* TASK INSTRUCTIONS *
Retype the full text about the NIH's new Long COVID study word for word.

* TEXT SECTION *
*** Block opens ***
NIH launches new study into “Long COVID”
The United States National Institutes of Health (NIH) announced it will be launching a new initiative to study “Long COVID.” Long COVID refers to the collection of symptoms that patients who do not fully recover from COVID-19 over a few weeks experience long past the time that they’ve recovered from the initial stages of COVID-19 illness.
“Our hearts go out to individuals and families who have not only gone through the difficult experience of acute COVID-19 but now find themselves still struggling with lingering and debilitating symptoms,” said Francis S. Collins, M.D., Ph.D., Director of NIH. “Throughout this pandemic, we have witnessed the resilience of our patient, medical, and scientific communities as they have come together in extraordinary ways. NIH deeply appreciates the contributions of patients who have not fully recovered from SARS-CoV-2 infection and who have offered their experiences and insights to lead us to this point, including those with other post-viral infections.”
*** Block closes ***
[Stored data entries]
*** Block opens ***
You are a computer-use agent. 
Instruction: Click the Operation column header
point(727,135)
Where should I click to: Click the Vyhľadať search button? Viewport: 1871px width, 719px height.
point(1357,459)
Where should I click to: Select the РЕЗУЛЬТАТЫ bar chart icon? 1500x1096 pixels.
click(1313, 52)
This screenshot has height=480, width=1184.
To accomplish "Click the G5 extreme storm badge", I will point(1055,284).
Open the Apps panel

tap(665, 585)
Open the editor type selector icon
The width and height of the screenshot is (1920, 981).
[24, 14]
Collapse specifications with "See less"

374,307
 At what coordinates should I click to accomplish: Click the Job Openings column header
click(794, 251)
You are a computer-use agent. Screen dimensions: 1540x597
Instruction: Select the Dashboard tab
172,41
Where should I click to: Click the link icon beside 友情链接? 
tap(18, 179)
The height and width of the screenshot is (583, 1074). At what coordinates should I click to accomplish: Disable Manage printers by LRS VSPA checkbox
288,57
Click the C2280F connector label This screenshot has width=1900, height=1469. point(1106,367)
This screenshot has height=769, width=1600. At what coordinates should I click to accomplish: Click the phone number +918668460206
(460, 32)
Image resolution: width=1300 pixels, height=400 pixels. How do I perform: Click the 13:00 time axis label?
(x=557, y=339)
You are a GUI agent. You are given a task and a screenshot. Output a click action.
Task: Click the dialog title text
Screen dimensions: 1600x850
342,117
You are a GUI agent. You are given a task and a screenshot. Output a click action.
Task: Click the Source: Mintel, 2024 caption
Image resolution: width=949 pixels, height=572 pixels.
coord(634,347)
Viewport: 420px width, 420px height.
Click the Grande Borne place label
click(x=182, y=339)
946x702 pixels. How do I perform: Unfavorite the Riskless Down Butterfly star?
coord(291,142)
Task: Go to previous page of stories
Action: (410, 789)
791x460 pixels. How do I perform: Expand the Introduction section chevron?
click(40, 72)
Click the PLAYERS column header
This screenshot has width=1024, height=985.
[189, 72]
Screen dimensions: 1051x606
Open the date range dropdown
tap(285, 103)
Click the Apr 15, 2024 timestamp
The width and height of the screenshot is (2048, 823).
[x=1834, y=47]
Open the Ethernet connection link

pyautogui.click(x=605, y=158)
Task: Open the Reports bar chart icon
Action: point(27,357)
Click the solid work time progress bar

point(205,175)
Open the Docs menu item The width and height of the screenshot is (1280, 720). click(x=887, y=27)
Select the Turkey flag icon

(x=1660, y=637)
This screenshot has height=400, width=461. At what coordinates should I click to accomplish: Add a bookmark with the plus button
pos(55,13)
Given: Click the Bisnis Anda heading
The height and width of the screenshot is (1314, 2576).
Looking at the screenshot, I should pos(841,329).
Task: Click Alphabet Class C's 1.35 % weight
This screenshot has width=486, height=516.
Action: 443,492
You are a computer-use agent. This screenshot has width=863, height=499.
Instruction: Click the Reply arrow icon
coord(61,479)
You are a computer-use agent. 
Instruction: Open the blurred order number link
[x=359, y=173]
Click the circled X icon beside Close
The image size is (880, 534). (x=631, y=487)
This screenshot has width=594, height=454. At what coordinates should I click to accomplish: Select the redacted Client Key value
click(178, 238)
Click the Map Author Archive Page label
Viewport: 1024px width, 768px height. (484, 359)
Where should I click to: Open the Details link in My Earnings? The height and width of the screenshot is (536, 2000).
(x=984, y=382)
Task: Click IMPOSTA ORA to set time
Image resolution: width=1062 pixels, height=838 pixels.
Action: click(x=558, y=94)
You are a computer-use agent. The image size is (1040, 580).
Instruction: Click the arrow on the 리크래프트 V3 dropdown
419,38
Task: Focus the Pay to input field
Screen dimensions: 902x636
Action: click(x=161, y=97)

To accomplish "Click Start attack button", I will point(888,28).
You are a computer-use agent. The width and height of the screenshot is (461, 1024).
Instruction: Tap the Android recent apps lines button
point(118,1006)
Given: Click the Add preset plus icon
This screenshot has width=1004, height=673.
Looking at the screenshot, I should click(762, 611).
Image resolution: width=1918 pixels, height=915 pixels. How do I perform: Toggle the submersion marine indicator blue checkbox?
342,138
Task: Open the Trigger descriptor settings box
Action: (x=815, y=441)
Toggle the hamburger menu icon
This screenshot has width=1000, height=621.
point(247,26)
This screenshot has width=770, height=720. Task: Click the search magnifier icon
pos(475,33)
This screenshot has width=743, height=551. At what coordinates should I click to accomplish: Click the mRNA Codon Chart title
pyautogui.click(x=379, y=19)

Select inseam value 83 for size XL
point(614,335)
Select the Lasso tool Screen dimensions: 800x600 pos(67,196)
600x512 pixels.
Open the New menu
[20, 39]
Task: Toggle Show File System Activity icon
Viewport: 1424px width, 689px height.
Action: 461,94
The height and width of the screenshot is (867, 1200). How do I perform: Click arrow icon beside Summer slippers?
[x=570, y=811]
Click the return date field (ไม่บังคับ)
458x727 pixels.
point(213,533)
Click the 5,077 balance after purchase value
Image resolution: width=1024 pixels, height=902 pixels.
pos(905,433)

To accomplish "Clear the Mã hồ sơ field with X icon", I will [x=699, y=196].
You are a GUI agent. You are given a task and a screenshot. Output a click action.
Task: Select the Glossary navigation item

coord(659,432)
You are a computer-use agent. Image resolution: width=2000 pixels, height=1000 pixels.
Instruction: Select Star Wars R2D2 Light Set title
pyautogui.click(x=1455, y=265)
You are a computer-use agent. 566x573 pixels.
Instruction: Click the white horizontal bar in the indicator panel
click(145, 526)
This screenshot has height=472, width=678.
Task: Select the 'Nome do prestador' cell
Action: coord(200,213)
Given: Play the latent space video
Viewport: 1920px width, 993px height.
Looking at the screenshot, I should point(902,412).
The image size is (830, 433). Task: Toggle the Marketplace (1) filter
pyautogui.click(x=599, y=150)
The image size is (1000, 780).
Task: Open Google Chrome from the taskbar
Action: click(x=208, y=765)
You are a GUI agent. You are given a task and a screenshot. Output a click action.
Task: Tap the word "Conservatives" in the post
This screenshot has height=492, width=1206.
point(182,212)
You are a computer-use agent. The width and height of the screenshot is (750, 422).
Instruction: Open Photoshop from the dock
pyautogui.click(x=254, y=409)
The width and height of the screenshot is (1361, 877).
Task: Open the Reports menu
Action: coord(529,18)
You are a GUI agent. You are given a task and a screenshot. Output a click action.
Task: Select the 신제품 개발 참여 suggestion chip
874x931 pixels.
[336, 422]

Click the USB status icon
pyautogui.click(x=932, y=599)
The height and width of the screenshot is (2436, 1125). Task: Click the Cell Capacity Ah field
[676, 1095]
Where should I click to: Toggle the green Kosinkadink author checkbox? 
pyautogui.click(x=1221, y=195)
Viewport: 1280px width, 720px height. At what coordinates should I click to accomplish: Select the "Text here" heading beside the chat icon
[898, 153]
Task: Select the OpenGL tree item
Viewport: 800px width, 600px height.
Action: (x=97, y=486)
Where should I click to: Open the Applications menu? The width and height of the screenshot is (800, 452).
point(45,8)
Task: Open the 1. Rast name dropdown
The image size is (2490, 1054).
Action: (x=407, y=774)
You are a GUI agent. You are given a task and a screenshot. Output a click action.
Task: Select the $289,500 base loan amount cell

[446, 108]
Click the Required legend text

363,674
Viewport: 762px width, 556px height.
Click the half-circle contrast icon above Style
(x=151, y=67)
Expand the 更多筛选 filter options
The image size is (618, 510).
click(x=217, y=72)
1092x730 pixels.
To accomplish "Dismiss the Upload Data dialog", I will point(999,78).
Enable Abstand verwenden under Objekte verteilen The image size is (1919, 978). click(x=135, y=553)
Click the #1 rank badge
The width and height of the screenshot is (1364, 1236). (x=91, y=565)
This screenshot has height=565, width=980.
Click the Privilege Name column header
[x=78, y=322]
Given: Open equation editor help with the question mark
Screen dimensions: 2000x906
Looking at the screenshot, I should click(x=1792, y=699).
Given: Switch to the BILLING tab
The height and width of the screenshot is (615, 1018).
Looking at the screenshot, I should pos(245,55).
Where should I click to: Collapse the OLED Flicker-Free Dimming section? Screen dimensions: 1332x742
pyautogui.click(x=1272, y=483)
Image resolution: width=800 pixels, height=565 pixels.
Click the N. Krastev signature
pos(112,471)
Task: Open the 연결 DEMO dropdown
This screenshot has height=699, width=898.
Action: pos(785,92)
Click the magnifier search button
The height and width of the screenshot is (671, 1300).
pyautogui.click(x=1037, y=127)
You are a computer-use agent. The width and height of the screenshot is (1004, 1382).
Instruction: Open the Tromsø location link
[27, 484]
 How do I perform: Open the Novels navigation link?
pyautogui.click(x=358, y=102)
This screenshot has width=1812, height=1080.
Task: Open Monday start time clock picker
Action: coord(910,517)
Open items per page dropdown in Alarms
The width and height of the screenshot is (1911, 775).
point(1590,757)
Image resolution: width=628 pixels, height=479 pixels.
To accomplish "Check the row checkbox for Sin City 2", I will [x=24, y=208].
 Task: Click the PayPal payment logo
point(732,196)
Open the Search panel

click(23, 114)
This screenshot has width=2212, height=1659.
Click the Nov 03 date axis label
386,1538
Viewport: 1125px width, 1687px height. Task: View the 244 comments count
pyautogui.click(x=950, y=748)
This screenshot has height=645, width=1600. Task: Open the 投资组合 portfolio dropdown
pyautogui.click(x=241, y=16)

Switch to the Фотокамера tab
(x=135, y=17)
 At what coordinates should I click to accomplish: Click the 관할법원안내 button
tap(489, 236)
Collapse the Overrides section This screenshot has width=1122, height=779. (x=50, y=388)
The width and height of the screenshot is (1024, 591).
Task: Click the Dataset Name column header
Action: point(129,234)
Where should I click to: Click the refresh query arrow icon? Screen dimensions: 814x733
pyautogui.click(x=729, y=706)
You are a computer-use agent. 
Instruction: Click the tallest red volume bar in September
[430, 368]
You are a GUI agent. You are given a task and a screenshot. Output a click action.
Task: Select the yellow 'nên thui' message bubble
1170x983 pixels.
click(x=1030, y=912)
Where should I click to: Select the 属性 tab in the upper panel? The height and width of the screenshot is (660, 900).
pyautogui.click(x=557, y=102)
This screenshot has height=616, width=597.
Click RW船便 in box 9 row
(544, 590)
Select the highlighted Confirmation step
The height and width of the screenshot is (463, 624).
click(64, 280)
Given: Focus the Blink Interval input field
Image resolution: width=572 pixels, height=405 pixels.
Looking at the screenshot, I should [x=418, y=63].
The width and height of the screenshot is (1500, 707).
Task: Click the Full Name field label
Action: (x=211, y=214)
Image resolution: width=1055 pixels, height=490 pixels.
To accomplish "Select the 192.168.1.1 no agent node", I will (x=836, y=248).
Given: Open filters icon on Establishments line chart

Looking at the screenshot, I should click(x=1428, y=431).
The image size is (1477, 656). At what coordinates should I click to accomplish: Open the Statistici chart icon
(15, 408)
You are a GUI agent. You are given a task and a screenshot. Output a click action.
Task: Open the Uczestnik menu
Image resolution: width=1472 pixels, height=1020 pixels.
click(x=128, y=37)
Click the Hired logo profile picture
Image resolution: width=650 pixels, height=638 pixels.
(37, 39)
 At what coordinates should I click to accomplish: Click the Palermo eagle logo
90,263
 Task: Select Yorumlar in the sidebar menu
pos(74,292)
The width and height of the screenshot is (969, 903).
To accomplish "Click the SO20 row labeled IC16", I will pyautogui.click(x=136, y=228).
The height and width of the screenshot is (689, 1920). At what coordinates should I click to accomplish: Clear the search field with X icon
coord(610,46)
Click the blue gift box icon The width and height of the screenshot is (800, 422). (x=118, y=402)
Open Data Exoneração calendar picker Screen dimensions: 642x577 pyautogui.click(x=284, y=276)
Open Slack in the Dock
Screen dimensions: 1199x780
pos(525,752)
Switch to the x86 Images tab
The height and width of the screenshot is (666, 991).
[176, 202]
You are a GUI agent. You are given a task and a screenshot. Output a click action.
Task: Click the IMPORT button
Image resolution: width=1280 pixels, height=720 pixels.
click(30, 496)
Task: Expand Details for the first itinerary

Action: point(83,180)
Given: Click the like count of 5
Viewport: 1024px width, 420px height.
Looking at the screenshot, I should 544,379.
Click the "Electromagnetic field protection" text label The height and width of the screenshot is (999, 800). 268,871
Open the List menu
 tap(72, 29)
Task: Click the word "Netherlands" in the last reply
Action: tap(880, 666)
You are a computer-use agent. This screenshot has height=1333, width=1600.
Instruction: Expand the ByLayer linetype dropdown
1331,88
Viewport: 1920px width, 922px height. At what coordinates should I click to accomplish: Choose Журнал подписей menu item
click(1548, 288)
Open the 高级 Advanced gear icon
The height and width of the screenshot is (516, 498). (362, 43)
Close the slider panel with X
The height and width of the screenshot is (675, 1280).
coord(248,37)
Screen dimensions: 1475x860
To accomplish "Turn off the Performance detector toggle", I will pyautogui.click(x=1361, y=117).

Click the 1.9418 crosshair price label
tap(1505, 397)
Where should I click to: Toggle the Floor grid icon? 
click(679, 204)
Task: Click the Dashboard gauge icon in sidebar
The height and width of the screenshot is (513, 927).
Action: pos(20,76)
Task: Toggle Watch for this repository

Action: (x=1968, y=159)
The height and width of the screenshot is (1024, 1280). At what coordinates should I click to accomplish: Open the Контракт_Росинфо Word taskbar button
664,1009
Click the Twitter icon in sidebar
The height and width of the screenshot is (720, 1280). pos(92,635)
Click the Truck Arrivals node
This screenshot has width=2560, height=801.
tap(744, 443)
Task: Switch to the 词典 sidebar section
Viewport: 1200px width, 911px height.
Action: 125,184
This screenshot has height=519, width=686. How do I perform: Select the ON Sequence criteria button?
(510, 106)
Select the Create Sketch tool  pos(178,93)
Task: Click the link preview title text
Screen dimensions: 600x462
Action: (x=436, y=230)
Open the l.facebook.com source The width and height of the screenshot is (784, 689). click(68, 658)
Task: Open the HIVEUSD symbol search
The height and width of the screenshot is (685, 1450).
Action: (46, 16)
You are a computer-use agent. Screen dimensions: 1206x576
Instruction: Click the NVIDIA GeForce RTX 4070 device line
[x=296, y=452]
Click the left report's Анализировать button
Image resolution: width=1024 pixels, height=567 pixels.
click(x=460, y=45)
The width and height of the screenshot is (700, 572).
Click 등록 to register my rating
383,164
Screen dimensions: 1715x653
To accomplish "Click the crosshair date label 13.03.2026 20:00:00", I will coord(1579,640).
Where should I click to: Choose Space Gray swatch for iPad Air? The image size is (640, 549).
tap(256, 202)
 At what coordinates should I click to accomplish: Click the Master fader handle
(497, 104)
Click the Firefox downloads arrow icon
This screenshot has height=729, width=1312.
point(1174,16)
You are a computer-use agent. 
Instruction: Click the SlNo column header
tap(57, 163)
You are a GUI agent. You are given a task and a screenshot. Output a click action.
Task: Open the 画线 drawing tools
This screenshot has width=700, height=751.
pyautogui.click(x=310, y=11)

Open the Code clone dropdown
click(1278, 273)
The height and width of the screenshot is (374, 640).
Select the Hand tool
*** Block closes ***
* SOLUTION TO THIS TASK *
NIH launches new study into “Long COVID”
The United States National Institutes of Health (NIH) announced it will be launching a new initiative to study “Long COVID.” Long COVID refers to the collection of symptoms that patients who do not fully recover from COVID-19 over a few weeks experience long past the time that they’ve recovered from the initial stages of COVID-19 illness.
“Our hearts go out to individuals and families who have not only gone through the difficult experience of acute COVID-19 but now find themselves still struggling with lingering and debilitating symptoms,” said Francis S. Collins, M.D., Ph.D., Director of NIH. “Throughout this pandemic, we have witnessed the resilience of our patient, medical, and scientific communities as they have come together in extraordinary ways. NIH deeply appreciates the contributions of patients who have not fully recovered from SARS-CoV-2 infection and who have offered their experiences and insights to lead us to this point, including those with other post-viral infections.”